La teleología económica del poder
Humberto Decarli* / El Mundo (Venezuela) - 04/11/09

La orientación de un gobierno siempre tiene una finalidad y se expresa por los hechos que la delatan. La experiencia latinoamericana del populismo es denotativa al respecto porque su vocinglería siempre apunta a la defensa de los débiles pero los resultados son distintos. Como lo demostraba la actriz Elaine Page en la Ópera Rock Evita, Eva Duarte le quitaba dinero a los ricos, se embolsillaba  la mayor parte y unas migajas iban a los desposeídos.

Los casos ocurridos en nuestra región son diáfanos al respecto.
El peronismo se desvivía por los descamisados pero se inclinaba hacia los sectores pudientes. Igual sucedió en Brasil con Getulio Vargas, Arnulfo Arias en Panamá, Velasco Alvarado en Perú, Velasco Ibarra en Ecuador  y la democracia clientelar venezolana con sus emblemáticos líderes C.A. Pérez y Hugo Chávez.

Ante un
discurso aparente de justicia social subyace la esencia del populismo: ser una praxis para favorecer a los segmentos más poderosos. El ejemplo más diáfano lo apreciamos en la gestión del actual presidente venezolano. Dueño de una filípica reivindicatoria de los pobres, la niega con los resultados de su gestión.

Atisbamos a Venezuela como un paraíso para ciertos sectores como el energético, el financiero y el de las telecomunicaciones. A las transnacionales hidrocarburíferas
se les convirtió de contratadas en socias. El Estado subsidia a los bancos y los seguros con su política monetaria y en el área de la telefonía y similares la rentabilidad es bien alta.
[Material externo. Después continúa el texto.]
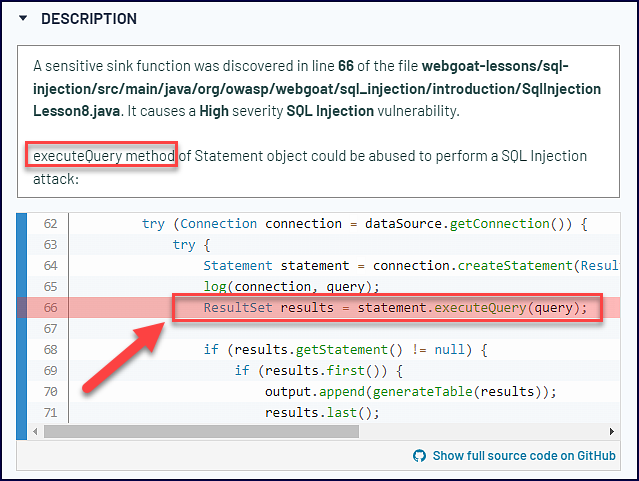
Task: Collapse the DESCRIPTION section triangle
Action: [x=23, y=19]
Mientras, apreciamos cómo los pasivos laborales son incumplidos e incluso la reforma de la Ley Orgánica del Trabajo es diferida sine die porque el principal empleador es el Estado y se generan ganancias para los
intermediarios en la emisión de bonos recientes. Ante el fracaso de la salud pública se gastan grandes sumas en pólizas privadas aunque la mayoría de la población carece de seguridad social.

Los planes asistencialistas, léase las misiones antes con otros nombres, constituyen un excelente imán electoral pero las soluciones permanentes en el plano social no se cumplen. El área productiva e industrial está virtualmente liquidada mientras se expande la de servicios incapaz de general empleos.

Los aborígenes son reconocidos constitucionalmente pero se les hostiga en la realidad. Vemos cómo se divide a las etnias con un manejo clientelar y se criminaliza a quienes luchan en la Sierra de Perijá, el cacique Sabino Romero y el antropólogo
Luisbi Portillo, para favorecer a los ganaderos de la región y a las transnacionales del carbón.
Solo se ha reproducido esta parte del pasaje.